Robert son of Picot de Percy gave the church to Bridlington priory between 1148 and 1153. In the 12th and 13th centuries the church had dependent chapels at Fraisthorpe and Auburn; these became independent later (VCHER II, 126-7).
The font is briefly described and sketched in Cole 1902. It is a cylinder higher than wide and stands on a ring of end-wise bricks opposite the S door to the nave. At the time of the visit in 2005, parts on the N side were green with damp. Baptismal water is not being put down the plug hole (though that is open) so presumably ground water is being drawn up. The basin is deep and slightly angled between sides and floor. The rim has a cable pattern on the angle, separated by a channel on the horizontal rim, and a narrow plain border on the side. The units of the cable are narrow but well- rounded, visible equally on rim and side.
The sides of the cylinder have eight divisions marked into full-height lozenges by a channel gouged in the general surface. Where these channels cross and the lozenges would meet at a point, a small lozenge is left uncut. The horizontal centre line of the cylinder is roughly, not accurately, followed by a pair of chip-carved eightfold stars in each lozenge. The zone of the lozenges is edged top and bottom by a small plain moulding.

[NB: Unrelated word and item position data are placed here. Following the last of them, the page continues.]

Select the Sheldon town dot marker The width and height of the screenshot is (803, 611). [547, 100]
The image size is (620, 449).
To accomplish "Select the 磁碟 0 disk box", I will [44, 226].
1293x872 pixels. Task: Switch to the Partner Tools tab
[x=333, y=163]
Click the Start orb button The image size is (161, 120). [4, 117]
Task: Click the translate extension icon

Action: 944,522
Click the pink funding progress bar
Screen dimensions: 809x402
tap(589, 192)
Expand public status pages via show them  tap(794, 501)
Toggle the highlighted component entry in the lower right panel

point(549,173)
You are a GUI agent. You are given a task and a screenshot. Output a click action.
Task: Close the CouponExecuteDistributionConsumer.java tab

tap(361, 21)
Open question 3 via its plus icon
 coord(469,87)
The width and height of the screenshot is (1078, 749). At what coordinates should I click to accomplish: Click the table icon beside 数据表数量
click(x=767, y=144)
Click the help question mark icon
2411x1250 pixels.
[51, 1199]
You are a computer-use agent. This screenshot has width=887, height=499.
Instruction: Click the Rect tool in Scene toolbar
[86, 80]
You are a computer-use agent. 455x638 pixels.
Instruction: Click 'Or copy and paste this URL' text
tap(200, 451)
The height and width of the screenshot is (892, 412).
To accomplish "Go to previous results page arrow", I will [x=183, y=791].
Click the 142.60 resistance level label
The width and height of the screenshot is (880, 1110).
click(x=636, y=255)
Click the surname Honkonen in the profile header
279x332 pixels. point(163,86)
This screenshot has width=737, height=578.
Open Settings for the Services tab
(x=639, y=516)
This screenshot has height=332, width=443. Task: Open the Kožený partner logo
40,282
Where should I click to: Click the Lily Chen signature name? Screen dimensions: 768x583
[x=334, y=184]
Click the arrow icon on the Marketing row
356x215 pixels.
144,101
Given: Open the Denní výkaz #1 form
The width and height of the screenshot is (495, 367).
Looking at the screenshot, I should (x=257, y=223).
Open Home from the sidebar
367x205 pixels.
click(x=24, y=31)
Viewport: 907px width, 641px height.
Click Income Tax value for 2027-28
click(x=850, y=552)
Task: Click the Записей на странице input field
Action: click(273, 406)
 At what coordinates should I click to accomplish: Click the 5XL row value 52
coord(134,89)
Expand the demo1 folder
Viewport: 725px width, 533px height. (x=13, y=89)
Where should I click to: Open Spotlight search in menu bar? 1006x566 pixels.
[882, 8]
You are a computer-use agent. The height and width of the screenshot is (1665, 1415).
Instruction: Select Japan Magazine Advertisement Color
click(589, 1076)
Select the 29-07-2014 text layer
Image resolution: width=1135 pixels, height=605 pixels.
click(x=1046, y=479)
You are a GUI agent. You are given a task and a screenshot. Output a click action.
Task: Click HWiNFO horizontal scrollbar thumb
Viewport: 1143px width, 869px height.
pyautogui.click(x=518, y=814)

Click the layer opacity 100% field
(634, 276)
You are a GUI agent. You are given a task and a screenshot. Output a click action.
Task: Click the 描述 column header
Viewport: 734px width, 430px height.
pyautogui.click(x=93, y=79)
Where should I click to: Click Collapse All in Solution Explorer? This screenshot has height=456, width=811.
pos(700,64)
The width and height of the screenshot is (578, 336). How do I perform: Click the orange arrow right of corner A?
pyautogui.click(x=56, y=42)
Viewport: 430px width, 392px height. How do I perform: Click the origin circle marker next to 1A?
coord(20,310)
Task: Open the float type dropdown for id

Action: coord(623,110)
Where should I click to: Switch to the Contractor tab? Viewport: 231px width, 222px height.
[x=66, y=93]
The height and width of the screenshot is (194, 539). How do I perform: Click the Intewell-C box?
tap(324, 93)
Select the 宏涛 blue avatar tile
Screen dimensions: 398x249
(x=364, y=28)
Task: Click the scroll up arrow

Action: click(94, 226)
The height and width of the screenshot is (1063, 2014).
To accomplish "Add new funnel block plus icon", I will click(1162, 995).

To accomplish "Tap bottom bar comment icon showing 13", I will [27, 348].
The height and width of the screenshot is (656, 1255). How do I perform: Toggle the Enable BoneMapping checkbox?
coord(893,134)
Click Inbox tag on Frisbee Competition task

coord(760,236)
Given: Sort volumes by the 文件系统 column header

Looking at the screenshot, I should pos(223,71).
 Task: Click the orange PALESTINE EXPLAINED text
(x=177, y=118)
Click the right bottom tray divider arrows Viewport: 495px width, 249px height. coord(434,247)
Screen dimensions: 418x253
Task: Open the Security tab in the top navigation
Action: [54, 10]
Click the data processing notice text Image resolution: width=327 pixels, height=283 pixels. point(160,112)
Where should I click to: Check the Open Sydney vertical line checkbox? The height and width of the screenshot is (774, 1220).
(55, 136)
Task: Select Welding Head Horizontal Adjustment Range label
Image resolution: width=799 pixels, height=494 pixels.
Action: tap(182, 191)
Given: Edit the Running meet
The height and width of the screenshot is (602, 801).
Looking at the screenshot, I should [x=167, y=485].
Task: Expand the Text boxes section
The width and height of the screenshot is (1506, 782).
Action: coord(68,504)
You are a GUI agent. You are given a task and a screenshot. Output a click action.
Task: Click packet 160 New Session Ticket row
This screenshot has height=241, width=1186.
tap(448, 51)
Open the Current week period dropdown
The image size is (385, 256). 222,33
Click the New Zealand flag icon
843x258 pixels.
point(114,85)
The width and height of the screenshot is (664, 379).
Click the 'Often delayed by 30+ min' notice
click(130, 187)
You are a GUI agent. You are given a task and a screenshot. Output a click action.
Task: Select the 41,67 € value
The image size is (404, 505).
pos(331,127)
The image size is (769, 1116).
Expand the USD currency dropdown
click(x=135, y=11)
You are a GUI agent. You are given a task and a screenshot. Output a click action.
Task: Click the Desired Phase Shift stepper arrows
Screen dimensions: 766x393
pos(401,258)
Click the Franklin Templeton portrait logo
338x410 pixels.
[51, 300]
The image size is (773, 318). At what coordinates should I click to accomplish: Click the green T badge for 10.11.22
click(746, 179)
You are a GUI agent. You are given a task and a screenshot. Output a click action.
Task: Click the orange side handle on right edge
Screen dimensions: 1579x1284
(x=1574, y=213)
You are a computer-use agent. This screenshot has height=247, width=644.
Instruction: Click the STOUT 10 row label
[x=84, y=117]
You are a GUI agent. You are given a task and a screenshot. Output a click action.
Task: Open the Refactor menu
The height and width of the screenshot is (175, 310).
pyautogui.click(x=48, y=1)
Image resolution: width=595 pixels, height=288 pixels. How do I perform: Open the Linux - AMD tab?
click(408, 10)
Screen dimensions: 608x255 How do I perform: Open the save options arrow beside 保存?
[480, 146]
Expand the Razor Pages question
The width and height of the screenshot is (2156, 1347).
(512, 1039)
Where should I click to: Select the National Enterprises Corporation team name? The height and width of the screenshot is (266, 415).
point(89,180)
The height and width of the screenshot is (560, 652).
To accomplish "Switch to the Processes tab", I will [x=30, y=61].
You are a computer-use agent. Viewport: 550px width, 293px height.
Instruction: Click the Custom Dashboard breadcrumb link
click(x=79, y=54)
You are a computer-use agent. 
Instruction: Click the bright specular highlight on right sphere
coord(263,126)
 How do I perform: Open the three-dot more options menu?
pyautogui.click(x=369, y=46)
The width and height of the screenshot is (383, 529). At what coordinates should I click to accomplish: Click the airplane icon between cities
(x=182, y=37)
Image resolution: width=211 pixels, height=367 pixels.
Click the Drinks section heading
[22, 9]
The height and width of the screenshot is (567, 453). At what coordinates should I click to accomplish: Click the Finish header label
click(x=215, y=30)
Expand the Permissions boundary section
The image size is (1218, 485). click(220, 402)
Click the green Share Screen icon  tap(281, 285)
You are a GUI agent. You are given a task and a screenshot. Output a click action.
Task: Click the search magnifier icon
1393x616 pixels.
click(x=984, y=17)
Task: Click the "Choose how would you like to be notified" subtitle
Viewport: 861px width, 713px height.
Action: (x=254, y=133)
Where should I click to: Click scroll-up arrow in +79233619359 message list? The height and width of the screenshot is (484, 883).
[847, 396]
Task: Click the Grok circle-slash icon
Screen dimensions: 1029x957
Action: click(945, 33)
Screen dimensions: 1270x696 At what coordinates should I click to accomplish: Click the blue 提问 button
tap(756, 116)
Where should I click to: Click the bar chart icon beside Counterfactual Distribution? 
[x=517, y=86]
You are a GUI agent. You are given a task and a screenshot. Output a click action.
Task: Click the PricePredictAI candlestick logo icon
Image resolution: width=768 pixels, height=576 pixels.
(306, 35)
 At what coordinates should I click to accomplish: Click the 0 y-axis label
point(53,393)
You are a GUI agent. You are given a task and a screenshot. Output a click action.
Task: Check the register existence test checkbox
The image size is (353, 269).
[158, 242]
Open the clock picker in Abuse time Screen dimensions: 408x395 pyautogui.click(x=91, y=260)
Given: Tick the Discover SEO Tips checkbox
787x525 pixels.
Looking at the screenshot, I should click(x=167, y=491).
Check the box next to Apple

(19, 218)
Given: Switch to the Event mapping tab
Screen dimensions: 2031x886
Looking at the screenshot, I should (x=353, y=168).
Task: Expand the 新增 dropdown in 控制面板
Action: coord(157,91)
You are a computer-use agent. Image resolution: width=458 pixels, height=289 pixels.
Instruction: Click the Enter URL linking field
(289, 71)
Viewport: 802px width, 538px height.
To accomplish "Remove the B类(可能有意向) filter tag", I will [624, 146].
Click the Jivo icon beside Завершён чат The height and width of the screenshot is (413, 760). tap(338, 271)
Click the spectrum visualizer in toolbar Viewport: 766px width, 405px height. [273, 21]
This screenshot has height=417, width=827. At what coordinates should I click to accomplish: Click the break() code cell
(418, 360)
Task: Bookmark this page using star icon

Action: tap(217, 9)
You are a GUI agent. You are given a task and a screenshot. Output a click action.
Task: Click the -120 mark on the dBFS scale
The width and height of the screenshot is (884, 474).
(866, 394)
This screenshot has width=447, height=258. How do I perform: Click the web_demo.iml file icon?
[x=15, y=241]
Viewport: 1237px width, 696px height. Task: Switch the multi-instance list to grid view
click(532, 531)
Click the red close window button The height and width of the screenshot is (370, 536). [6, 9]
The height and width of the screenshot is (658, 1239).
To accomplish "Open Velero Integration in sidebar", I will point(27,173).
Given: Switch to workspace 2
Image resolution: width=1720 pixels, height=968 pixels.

Above and below the stars, the tips of the lozenges are generally filled with a chevron-like pattern, but in one or two cases there are plain lozenges instead. The chevron is generally one where a hollow roll and a normal roll are separated by a ridge, but this too is varied, so that the lower portion of one lozenge has a series of ridges with flat chevrons between. One upper portion has a series of convex chevrons. The alternation of hollow and convex chevron was seen on capitals of the chancel arch at Goodmanham, and is seen occasionally elsewhere. No doubt variety is continued in the green areas, but I did not spend long looking there due to the damp and there is some damage there too.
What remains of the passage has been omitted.